Task prompt:
Reproduce exactly the lines below, starting with the line that contains "Switch to the Output Settings tab" and ending with the last line of the records, both included, and nothing else.

(Collected data entries)
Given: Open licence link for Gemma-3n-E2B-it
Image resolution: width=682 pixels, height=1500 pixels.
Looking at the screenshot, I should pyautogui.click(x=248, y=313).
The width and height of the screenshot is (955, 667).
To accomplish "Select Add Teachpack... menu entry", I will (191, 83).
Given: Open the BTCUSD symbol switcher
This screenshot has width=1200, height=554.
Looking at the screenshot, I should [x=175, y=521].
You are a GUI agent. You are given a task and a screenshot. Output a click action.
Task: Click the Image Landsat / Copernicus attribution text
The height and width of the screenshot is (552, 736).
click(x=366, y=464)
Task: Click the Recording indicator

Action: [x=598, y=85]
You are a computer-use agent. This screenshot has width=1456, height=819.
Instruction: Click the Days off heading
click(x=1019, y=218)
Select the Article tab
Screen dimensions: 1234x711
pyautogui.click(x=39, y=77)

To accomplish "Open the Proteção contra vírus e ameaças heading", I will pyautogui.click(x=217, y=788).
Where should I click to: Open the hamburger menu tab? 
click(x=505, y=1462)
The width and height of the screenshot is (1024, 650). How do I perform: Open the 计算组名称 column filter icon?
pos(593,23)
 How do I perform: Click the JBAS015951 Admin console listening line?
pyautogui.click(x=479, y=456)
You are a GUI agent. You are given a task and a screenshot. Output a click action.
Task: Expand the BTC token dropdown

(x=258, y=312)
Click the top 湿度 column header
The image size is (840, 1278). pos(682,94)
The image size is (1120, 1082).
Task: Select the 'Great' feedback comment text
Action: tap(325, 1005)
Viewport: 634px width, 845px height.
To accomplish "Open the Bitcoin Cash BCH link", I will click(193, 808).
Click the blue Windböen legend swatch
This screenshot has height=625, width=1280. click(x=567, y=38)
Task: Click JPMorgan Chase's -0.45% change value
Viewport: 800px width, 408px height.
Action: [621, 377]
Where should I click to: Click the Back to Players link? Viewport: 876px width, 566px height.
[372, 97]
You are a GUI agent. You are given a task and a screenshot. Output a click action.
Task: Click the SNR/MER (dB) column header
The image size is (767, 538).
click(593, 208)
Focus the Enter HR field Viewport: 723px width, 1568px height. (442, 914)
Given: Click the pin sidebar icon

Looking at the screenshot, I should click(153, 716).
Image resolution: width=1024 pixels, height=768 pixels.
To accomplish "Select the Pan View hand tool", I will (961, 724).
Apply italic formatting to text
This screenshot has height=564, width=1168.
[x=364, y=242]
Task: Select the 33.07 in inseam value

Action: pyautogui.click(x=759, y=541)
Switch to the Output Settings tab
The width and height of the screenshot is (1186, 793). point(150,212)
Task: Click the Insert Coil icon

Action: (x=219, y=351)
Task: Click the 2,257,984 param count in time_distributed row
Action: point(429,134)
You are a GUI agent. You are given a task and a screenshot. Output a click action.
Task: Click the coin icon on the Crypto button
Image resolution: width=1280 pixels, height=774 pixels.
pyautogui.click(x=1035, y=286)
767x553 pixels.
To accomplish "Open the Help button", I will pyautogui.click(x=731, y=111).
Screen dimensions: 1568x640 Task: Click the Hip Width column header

Exercise output:
Switch to the Output Settings tab
The width and height of the screenshot is (1186, 793). point(150,212)
Task: Click the Insert Coil icon

Action: (x=219, y=351)
Task: Click the 2,257,984 param count in time_distributed row
Action: point(429,134)
You are a GUI agent. You are given a task and a screenshot. Output a click action.
Task: Click the coin icon on the Crypto button
Image resolution: width=1280 pixels, height=774 pixels.
pyautogui.click(x=1035, y=286)
767x553 pixels.
To accomplish "Open the Help button", I will pyautogui.click(x=731, y=111).
Screen dimensions: 1568x640 Task: Click the Hip Width column header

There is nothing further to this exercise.